Ukrainian journalist and politician

Olha Valeriyivna Chervakova (Ольга Валеріївна Червакова; born 6 April 1975) is a Ukrainian journalist and politician, who served as a People's Deputy of Ukraine in the eighth convocation.

==Journalistic career==
While studying at Oles Honchar Dnipro National University, Chervakova worked at the Dnepropetrovsk radio station "Mriya", on the local television channels OGTRK and Channel 34, and the newspapers "Business Vremya" and "Dneprovskaya Pravda". From 1997 to 1998, she worked as a journalist, and from 1998 to 2000 as editor of the news department of the Vostok-Center TV channel. In 2001, Chervakova was a special correspondent for the Dnepropetrovskaya Pravda newspaper. From 2001 to 2002, she was the editor of the information department of CJSC Diorama. She began working in Kyiv in 2001 as an editor in the information department of ZAO Diorama. From 2002 to 2003, she worked as a special correspondent for the National Television Company of Ukraine.

**Stored data entries**
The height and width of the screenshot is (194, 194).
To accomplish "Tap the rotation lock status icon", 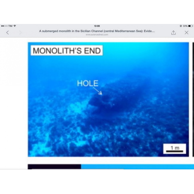I will (181, 26).
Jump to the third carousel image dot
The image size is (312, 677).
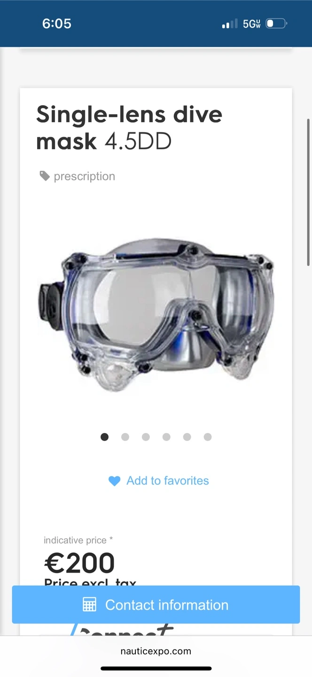146,437
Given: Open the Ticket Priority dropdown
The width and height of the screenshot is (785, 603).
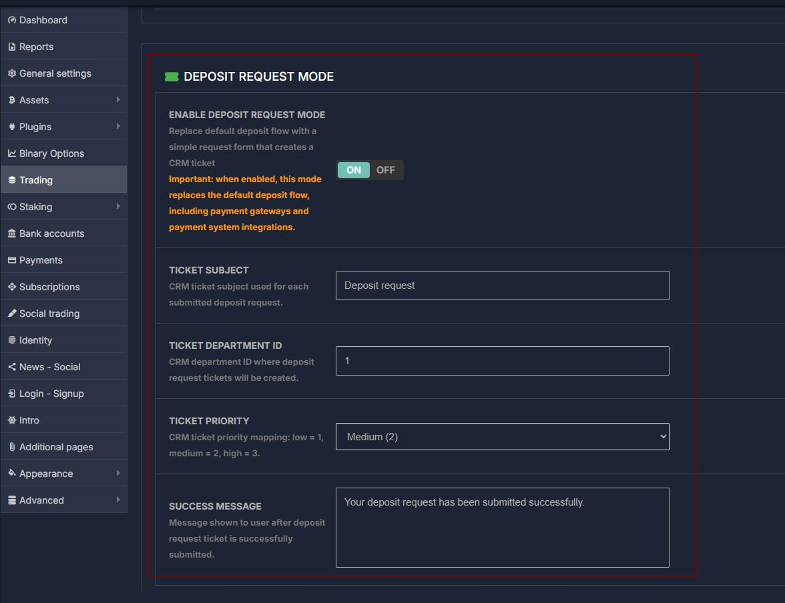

**WORK ITEM**
Which media outlets did Olha Chervakova work at while she was studying at Oles Honchar Dnipro National University, according to the profile above the entries?

**WRITTEN SOLUTION**
- The Dnepropetrovsk radio station "Mriya"
- The local television channel OGTRK
- The local television channel Channel 34
- The newspaper "Business Vremya"
- The newspaper "Dneprovskaya Pravda"